Iguania is a suborder of squamate reptiles that includes iguanas, chameleons, agamids, and New World lizards. Using morphological features as a guide to evolutionary relationships, the Iguania are believed to form the sister group to the Squamata, which comprise nearly 11,000 named species, roughly 2000 of which are iguanians. However, molecular information has placed Iguania well within the Squamata as sister taxa to the Anguimorpha and closely related to snakes. The order has been under debate and revisions after being classified by Charles Lewis Camp in 1923 due to difficulties finding adequate synapomorphic morphological characteristics. Most iguanians are arboreal but there are several terrestrial groups. They usually have primitive fleshy, non-prehensile tongues, although the tongue is highly modified in chameleons.
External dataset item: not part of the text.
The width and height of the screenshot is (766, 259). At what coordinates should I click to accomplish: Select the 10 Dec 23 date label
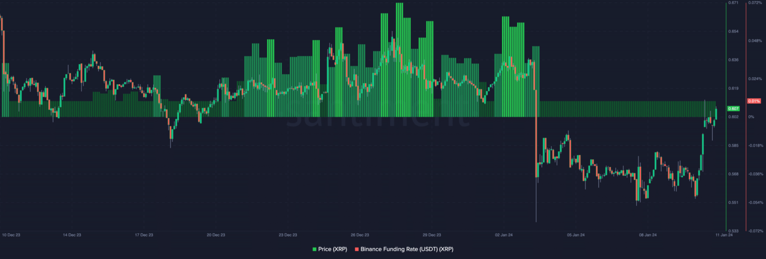pos(11,235)
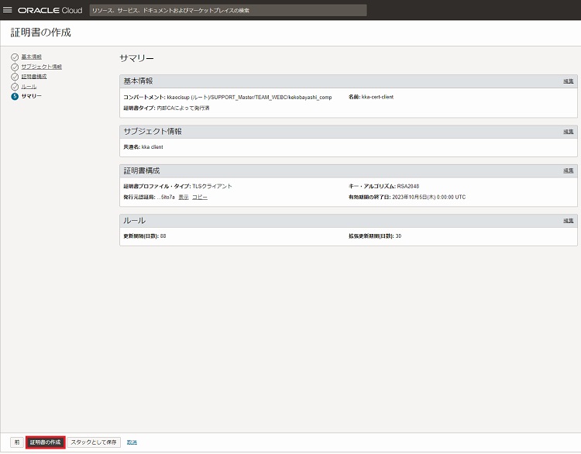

Today they are scattered occurring in Madagascar, the Fiji and Friendly Islands and Western Hemisphere.

== Classification ==
The Iguania currently includes these extant families:

- Infraorder Acrodonta
  - Family Agamidae – agamid lizards, Old World arboreal lizards
  - Family Chamaeleonidae – chameleons
- Infraorder Pleurodonta – American arboreal lizards, chuckwallas, iguanas
  - Family Leiocephalidae
    - Genus Leiocephalus: curly-tailed lizards
  - Family Corytophanidae – helmet lizards
  - Family Crotaphytidae – collared lizards, leopard lizards
  - Family Hoplocercidae – dwarf and spinytail iguanas
  - Family Iguanidae – marine, Fijian, Galapagos land, spinytail, rock, desert, green, and chuckwalla iguanas
  - Family Tropiduridae – tropidurine lizards
    - subclade of Tropiduridae Tropidurini – neotropical ground lizards
  - Family Dactyloidae – anoles
  - Family Polychrotidae
    - subclade of Polychrotidae Polychrus
  - Family Phrynosomatidae – North American spiny lizards
  - Family Liolaemidae – South American swifts
  - Family Opluridae – Malagasy iguanas
  - Family Leiosauridae – leiosaurs
    - subclade of Leiosaurini Leiosaurae
    - subclade of Leiosaurini Anisolepae

== Phylogeny ==
Below is a cladogram from the phylogenetic analysis of Daza et al. (2012) (a morphological analysis), showing the interrelationships of extinct and living iguanians:

The extinct Arretosauridae (Paleogene iguanians from Central Asia) are alternatively classified in either the Acrodonta with other Old World iguanians, or in Pleurodonta as a sister group to the Crotaphytidae.

== Conservation status ==
As of 2020 The IUCN Red List of threatened species lists 63.3% of the species as Least concern, 6.7% Near Threatened, 8.2 vulnerable, 9.1% endangered, 3.1% critically endangered, 0.3 extinct and 9.2% data deficient. The major threats include agriculture, residential and commercial development.